Ruben is a post-doc cognitive scientist at the University of Amsterdam, a contemplative with experience in traditions like Advaita and Therevada, has consulted for the Organization of Economic Cooperation and Development, and writes on topics ranging from education, artificial intelligence, to psychedelics.
We cover:
- Predictive processing, meditation, and counterfactual depth
- How meditation affects precision weighting, leading to changes in phenomenology
- How deconstructive practices like meditation need guiding frameworks to support reconstruction
- The differences between meditation and psychedelics
- How social institutions, like education, might change if we value things like cognitive flexibility
Time Map
Part 1: Setting the Scene
- 13:15 – Birds eye view of the paper
- 15:15 – What is the difference between 'the sensory present' and the 'real, un-abstracted present'?
"Even if we think just about our visual field, you can't experience curvature, or distance, you can't experience any kind of differentiation between objects, unless you project the past onto them."
- 21:30 – Overview of predictive processing & the free energy principle
- 25:00 – What is counterfactual depth, and what does the metaphor of meditation 'pruning the counterfactual tree' mean?
"Counterfactualizing is really the imaginative realm of human experience."
- 28:40 – How we 'predict ourselves into existence', and relation between the depth of counterfactual thinking and the weight of selfhood
Part 2: Overview of the Model
- 36:30 - 40:00 – Phase 1: Focused attention is marked by upping the precision weighting assigned to one particular object of meditation, like the breath, or a mantra, which down-regulated the precision weighting assigned to all other sensory experiences. This 'tunes out' everything but the breath by modulating the predictive system such that it doesn't see other phenomenon as important, doesn't ascribe them salience, and thus, they're less likely to be perceived and to grasp attention.
- 40:10 - 47:30 – Phase 2: In focused attention meditation, we've traded one abstraction for another, trading thinking for sensing.
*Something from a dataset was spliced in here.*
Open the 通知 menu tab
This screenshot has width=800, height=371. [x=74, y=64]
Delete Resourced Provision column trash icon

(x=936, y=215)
In the open monitoring stage, we begin to "draw back the preferential nature of awareness" altogether. This means the precision weighting that was concentrated on the breath is now released altogether, such that no sensory phenomenon are perceived as high importance by the predictive mind, and thus they lose their salience, their 'stickiness'. This deepens what Ruben calls 'de-reification' from the predictive mind.
- 48:45 - 58:00 – Phase 3: Nondualistic meditations are about creating the conditions that enable the mind to let go of its habitual, predictive tendencies.
Part 3: Implications
- 1:00:01 – What 'quieting the mind' actually means, from a predictive processing point of view
- 1:04:50 – Although nondual awareness is a highly unusual state of consciousness to consciously experience, it's the foundation of all consciousness, and thus, always present, available to anyone and everyone.
- 1:09:00 – In terms of predictive processing, what is the point of meditation? Why meditate? While the 'state' of meditation is one of reduced abstraction, the enduring 'traits' of meditation actually improve abstract processing, reducing the sway of biases, allowing for a more flexible, creative, rich counterfactual capacity.
"Part of what makes our habits our habits is that we assign them high precision...so by shifting precision weighting around [through deconstructive practices like meditation], we are, by definition, loosening the tendency of the system to engage in its usual habitual responding."
- 1:16:20 – How do psychedelics differ from meditation in the way they affect the mind? Where psychedelics loosen cognitive patterns and allow for new kinds of experience, new kinds of predictions, meditation is more about dampening the prediction system altogether.
- 1:37:40 – What would a society that deeply internalized the implications or Ruben's research look like? What would we do differently today? Ruben gets into education. "VUKA" and education under increasing uncertainty and complexity.